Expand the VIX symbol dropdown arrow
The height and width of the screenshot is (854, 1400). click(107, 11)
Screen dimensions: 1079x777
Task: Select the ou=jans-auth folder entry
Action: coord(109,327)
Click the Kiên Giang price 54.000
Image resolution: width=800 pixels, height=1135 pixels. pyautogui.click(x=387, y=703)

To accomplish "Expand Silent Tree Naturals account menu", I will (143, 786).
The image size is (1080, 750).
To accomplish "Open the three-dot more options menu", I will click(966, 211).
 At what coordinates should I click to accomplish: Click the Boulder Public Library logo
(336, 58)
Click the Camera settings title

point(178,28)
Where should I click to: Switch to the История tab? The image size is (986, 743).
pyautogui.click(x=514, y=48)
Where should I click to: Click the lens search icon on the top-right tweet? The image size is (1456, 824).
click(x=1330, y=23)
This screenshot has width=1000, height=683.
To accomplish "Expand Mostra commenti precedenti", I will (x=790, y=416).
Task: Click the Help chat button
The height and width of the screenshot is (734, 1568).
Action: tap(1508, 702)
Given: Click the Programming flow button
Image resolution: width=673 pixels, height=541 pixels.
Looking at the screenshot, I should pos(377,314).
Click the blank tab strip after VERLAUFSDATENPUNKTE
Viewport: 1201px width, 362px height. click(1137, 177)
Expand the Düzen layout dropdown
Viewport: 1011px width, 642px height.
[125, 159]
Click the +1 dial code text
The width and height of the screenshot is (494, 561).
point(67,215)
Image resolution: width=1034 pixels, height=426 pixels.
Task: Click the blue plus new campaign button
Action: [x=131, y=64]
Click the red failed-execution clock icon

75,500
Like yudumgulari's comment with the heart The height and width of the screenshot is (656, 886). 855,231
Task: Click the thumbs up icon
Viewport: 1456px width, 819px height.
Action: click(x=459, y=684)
____________
**Problem details**
Return the whole listing exactly, with every line included.

**Reply**
Expand the VIX symbol dropdown arrow
The height and width of the screenshot is (854, 1400). click(107, 11)
Screen dimensions: 1079x777
Task: Select the ou=jans-auth folder entry
Action: coord(109,327)
Click the Kiên Giang price 54.000
Image resolution: width=800 pixels, height=1135 pixels. pyautogui.click(x=387, y=703)

To accomplish "Expand Silent Tree Naturals account menu", I will (143, 786).
The image size is (1080, 750).
To accomplish "Open the three-dot more options menu", I will click(966, 211).
 At what coordinates should I click to accomplish: Click the Boulder Public Library logo
(336, 58)
Click the Camera settings title

point(178,28)
Where should I click to: Switch to the История tab? The image size is (986, 743).
pyautogui.click(x=514, y=48)
Where should I click to: Click the lens search icon on the top-right tweet? The image size is (1456, 824).
click(x=1330, y=23)
This screenshot has width=1000, height=683.
To accomplish "Expand Mostra commenti precedenti", I will (x=790, y=416).
Task: Click the Help chat button
The height and width of the screenshot is (734, 1568).
Action: tap(1508, 702)
Given: Click the Programming flow button
Image resolution: width=673 pixels, height=541 pixels.
Looking at the screenshot, I should pos(377,314).
Click the blank tab strip after VERLAUFSDATENPUNKTE
Viewport: 1201px width, 362px height. click(1137, 177)
Expand the Düzen layout dropdown
Viewport: 1011px width, 642px height.
[125, 159]
Click the +1 dial code text
The width and height of the screenshot is (494, 561).
point(67,215)
Image resolution: width=1034 pixels, height=426 pixels.
Task: Click the blue plus new campaign button
Action: [x=131, y=64]
Click the red failed-execution clock icon

75,500
Like yudumgulari's comment with the heart The height and width of the screenshot is (656, 886). 855,231
Task: Click the thumbs up icon
Viewport: 1456px width, 819px height.
Action: click(x=459, y=684)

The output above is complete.